The fears and frustrations behind these proposals are understandable. But making private companies curtail user expression in important public forums — which is what platforms like Twitter and Facebook have become — is dangerous. The proposed laws would harm free expression and information access for journalists, political dissidents and ordinary users. Policy makers should be candid about these consequences and not pretend that Silicon Valley has silver-bullet technology that can purge the internet of extremist content without taking down important legal speech with it.

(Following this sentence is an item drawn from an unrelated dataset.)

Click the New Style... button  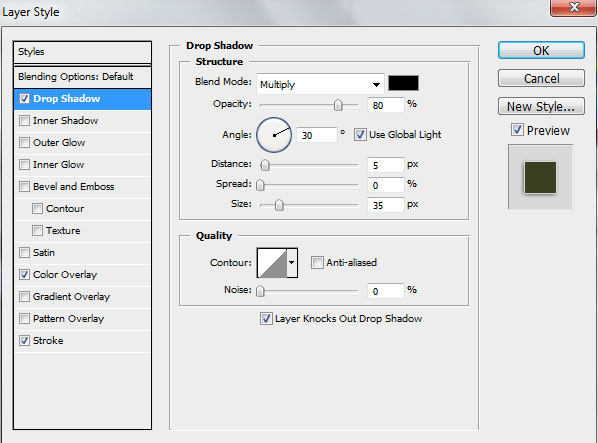541,106
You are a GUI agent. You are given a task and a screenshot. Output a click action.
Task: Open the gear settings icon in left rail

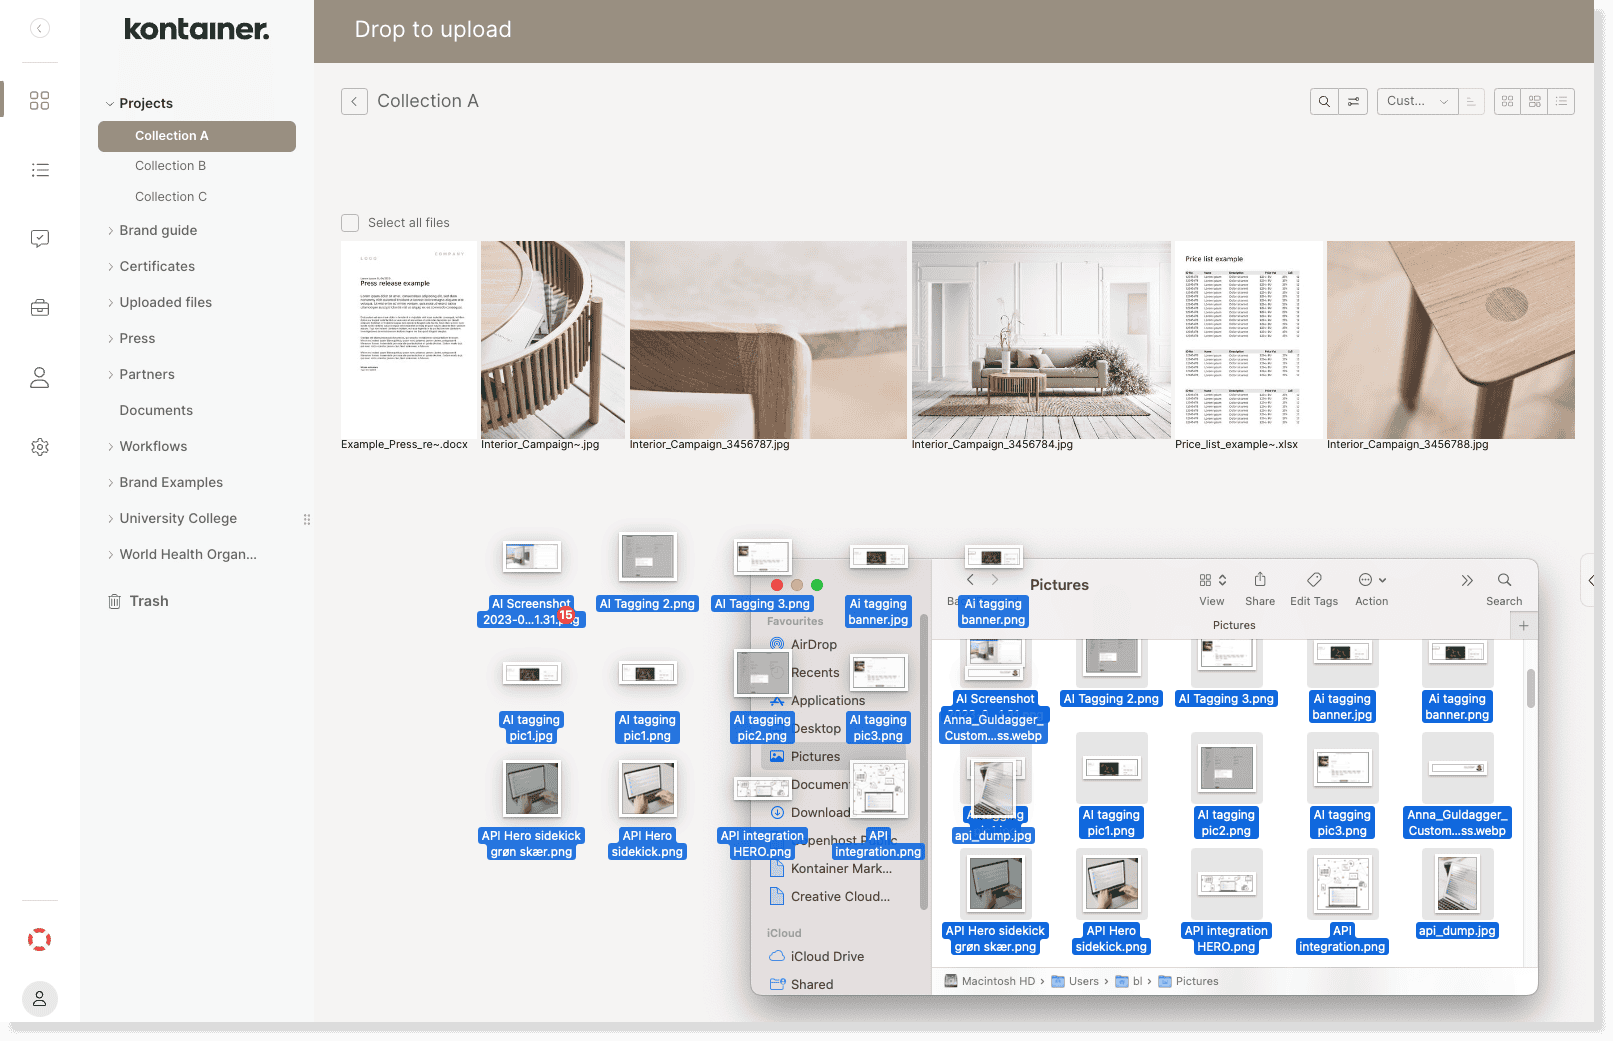pyautogui.click(x=40, y=447)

Platforms in Europe currently operate notice-and-takedown systems for content that violates the law. Most also prohibit other legal but unwelcome material, like pornography and bullying, under voluntary community guidelines. Sometimes platforms remove too little. More often, research suggests, they remove too much — silencing contested speech rather than risking liability. Accusers exploit this predictable behavior to target expression they don’t like — as the Ecuadorean government has reportedly done with political criticism, the Church of Scientology with religious disputes and disgraced researchers with scholarship debunking their work. Germany’s proposed law increases incentives to err on the side of removal: Any platform that leaves criminal content up for more than 24 hours after being notified about it risks fines as large as 50 million euros.
European politicians tout the proposed laws as curbs on the power of big American internet companies. But the reality is just the opposite. These laws give private companies a role — deciding what information the public can see and share — previously held by national courts and legislators. That is a meaningful loss of national sovereignty and democratic control.